* Aim of the exercise:
Each entry needs to be reproduced exactly as it is.

* Stored data entries:
↓↓↓
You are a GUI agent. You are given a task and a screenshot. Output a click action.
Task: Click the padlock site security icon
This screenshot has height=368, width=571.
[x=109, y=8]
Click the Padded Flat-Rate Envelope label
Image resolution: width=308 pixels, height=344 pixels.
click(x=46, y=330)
↑↑↑
* Exercise output:
You are a GUI agent. You are given a task and a screenshot. Output a click action.
Task: Click the padlock site security icon
This screenshot has height=368, width=571.
[x=109, y=8]
Click the Padded Flat-Rate Envelope label
Image resolution: width=308 pixels, height=344 pixels.
click(x=46, y=330)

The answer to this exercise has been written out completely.